Working data =
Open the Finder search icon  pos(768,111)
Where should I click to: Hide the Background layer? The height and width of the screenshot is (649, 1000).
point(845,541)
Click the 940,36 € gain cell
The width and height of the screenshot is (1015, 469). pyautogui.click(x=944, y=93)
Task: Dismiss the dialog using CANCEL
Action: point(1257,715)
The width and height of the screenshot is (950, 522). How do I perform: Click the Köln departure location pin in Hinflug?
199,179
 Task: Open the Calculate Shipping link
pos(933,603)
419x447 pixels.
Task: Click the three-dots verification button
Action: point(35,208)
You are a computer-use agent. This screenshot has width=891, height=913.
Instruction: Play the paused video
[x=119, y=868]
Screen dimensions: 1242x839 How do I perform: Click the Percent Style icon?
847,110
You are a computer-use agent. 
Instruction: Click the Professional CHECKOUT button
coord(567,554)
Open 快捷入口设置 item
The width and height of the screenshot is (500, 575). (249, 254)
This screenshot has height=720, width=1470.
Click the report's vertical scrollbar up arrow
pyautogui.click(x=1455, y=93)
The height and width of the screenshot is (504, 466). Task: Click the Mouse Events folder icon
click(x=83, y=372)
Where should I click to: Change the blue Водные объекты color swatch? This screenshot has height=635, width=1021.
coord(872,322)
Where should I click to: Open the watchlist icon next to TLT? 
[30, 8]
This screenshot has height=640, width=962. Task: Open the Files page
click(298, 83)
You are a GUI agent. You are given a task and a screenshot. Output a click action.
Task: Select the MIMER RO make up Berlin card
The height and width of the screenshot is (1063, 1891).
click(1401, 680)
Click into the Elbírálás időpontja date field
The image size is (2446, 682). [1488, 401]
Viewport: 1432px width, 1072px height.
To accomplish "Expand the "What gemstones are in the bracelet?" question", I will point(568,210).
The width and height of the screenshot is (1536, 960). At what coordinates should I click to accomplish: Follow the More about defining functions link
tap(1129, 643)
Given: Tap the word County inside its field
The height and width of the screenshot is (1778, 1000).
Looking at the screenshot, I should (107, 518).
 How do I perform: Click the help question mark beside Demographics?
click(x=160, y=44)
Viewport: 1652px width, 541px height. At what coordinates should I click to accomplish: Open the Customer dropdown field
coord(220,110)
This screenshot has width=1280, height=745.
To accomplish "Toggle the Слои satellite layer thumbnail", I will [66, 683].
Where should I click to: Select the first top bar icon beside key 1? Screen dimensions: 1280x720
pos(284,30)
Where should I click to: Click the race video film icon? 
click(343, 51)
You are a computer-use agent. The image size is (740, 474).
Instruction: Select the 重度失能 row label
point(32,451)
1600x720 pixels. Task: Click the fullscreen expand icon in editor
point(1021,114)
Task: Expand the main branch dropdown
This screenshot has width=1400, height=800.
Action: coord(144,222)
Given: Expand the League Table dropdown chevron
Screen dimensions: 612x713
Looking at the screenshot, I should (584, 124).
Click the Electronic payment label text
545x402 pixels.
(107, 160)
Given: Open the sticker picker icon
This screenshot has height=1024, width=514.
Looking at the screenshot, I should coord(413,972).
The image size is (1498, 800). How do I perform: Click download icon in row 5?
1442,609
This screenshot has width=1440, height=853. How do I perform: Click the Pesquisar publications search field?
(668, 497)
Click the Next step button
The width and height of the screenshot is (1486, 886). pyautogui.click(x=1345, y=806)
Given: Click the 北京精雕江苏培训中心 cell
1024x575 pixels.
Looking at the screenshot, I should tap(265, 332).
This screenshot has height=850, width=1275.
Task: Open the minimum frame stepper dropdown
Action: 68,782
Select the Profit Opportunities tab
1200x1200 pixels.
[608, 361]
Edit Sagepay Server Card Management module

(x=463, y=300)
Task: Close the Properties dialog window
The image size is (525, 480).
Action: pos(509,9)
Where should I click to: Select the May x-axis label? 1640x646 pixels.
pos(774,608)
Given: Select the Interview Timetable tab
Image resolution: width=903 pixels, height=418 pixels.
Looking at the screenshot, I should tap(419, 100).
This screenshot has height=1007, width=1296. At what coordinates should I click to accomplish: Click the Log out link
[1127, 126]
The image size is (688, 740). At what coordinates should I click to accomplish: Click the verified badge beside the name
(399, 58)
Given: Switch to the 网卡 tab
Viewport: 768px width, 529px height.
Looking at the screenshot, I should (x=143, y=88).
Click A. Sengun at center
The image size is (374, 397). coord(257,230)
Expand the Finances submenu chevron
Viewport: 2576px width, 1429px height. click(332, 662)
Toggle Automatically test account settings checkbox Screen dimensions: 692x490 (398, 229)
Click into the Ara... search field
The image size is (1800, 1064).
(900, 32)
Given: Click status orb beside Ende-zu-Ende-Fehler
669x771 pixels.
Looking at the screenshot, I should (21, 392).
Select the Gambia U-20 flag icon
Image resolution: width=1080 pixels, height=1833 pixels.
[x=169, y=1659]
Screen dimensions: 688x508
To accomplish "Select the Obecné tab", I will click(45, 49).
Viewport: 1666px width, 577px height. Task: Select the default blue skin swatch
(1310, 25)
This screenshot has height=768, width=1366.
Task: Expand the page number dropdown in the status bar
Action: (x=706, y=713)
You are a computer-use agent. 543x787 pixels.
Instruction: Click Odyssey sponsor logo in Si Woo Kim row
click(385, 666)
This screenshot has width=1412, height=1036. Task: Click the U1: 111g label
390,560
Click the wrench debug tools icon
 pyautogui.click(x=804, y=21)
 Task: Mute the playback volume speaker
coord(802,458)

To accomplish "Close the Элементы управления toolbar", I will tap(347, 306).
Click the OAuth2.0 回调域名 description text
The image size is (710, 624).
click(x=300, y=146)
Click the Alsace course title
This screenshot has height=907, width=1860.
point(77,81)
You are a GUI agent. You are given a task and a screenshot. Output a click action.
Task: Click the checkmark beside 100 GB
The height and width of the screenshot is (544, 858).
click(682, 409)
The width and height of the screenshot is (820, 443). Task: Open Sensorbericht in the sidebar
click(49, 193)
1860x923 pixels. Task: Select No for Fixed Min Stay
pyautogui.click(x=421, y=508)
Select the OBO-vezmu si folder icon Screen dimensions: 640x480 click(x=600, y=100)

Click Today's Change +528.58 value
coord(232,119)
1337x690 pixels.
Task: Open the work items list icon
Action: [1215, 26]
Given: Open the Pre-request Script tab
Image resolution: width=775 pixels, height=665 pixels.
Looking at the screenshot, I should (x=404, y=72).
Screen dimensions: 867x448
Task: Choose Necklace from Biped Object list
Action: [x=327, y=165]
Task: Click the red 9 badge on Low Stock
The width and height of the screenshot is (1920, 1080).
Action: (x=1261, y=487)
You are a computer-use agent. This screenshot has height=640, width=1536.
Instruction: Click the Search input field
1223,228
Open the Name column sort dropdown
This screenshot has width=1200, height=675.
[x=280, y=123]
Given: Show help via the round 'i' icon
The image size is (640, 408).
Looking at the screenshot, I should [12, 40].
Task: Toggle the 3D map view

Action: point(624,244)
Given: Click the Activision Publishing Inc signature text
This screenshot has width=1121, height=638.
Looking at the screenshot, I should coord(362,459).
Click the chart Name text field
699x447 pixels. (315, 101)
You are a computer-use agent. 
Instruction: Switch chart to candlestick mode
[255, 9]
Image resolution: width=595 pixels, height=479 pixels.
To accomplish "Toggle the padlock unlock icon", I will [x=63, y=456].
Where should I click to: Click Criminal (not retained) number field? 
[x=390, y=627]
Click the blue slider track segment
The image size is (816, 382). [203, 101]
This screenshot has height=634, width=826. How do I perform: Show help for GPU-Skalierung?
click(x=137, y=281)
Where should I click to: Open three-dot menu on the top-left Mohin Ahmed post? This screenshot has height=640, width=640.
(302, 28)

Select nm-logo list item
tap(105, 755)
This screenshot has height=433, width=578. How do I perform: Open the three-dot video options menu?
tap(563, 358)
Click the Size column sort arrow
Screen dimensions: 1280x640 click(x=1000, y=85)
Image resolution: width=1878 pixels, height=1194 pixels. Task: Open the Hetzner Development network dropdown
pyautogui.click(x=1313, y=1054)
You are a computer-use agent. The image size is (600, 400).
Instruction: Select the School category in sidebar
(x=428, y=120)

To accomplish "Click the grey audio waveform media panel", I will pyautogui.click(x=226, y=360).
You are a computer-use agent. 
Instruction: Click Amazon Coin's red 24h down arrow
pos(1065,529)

About this exercise = Beginning at the line above with "This screenshot has width=1280, height=745." and finishing at the line with "Given: Click the 北京精雕江苏培训中心 cell", return each line exactly and return nothing else.

Reply =
This screenshot has width=1280, height=745.
To accomplish "Toggle the Слои satellite layer thumbnail", I will [66, 683].
Where should I click to: Select the first top bar icon beside key 1? Screen dimensions: 1280x720
pos(284,30)
Where should I click to: Click the race video film icon? 
click(343, 51)
You are a computer-use agent. The image size is (740, 474).
Instruction: Select the 重度失能 row label
point(32,451)
1600x720 pixels. Task: Click the fullscreen expand icon in editor
point(1021,114)
Task: Expand the main branch dropdown
This screenshot has width=1400, height=800.
Action: coord(144,222)
Given: Expand the League Table dropdown chevron
Screen dimensions: 612x713
Looking at the screenshot, I should (584, 124).
Click the Electronic payment label text
545x402 pixels.
(107, 160)
Given: Open the sticker picker icon
This screenshot has height=1024, width=514.
Looking at the screenshot, I should coord(413,972).
The image size is (1498, 800). How do I perform: Click download icon in row 5?
1442,609
This screenshot has width=1440, height=853. How do I perform: Click the Pesquisar publications search field?
(668, 497)
Click the Next step button
The width and height of the screenshot is (1486, 886). pyautogui.click(x=1345, y=806)
Given: Click the 北京精雕江苏培训中心 cell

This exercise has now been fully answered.